Dr. Fauci replied to Dr. Collins that the takedown was underway. An article in Wired, a tech-news site, denied there was any scientific divide and argued lockdowns were a straw man—they weren’t coming back. If only it were true. The next month cases rose and restrictions returned.

Dr. Fauci also emailed an article from the Nation, a left-wing magazine, and his staff sent him several more. The emails suggest a feedback loop: The media cited Dr. Fauci as an unquestionable authority, and Dr. Fauci got his talking points from the media. Facebook censored mentions of the Great Barrington Declaration. This is how groupthink works.

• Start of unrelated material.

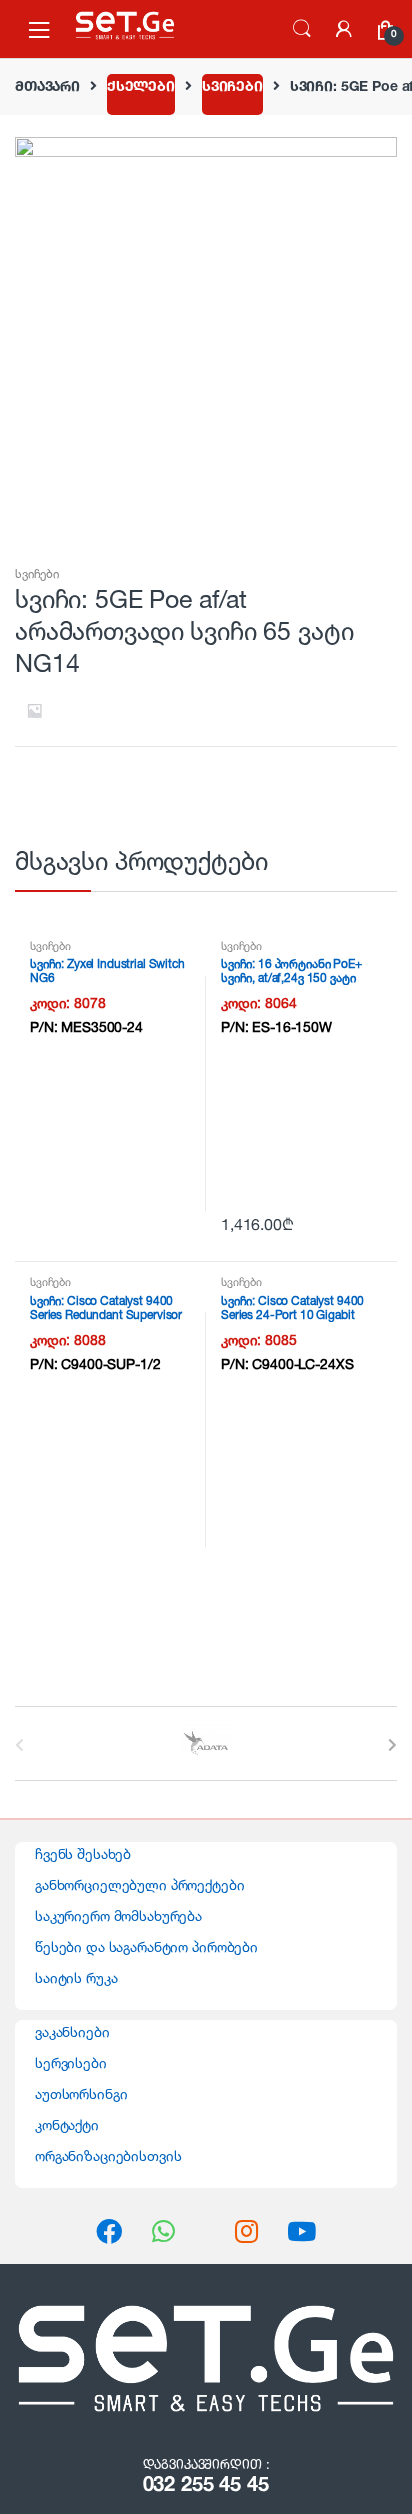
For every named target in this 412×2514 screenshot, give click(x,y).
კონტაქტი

On CBS last month, Dr. Fauci said Republicans who criticize him are “really criticizing science, because I represent science. That’s dangerous.” He isn’t “science.” And it’s also dangerous for scientific officials to mobilize to quash dissent, without which it’s easy to make tragic mistakes. A scientific debate over pandemic policy was and still is in the public interest, especially during a once-in-a-century plague.

Focused protection of nursing homes and other high-risk populations remains the policy road not taken during the pandemic. Perhaps this strategy wouldn’t have prevailed if a debate had been allowed. But it isn’t enough to repeat, as Dr. Collins did on Fox News Sunday, that advocates are “fringe epidemiologists who really did not have the credentials,” and that “hundreds of thousands of people would have died if we had followed that strategy.”

More than 800,000 Americans have died as much of the country followed the strategy of Drs. Collins and Fauci, and that’s not counting the other costs in lost livelihoods, shuttered businesses, untreated illnesses, mental illness from isolation, and the incalculable anguish of seeing loved ones die alone without the chance for a family to say good-bye.

Rather than try to manipulate public opinion, the job of health officials is to offer their best scientific advice. They shouldn’t act like politicians or censors, and when they do, they squander the public’s trust.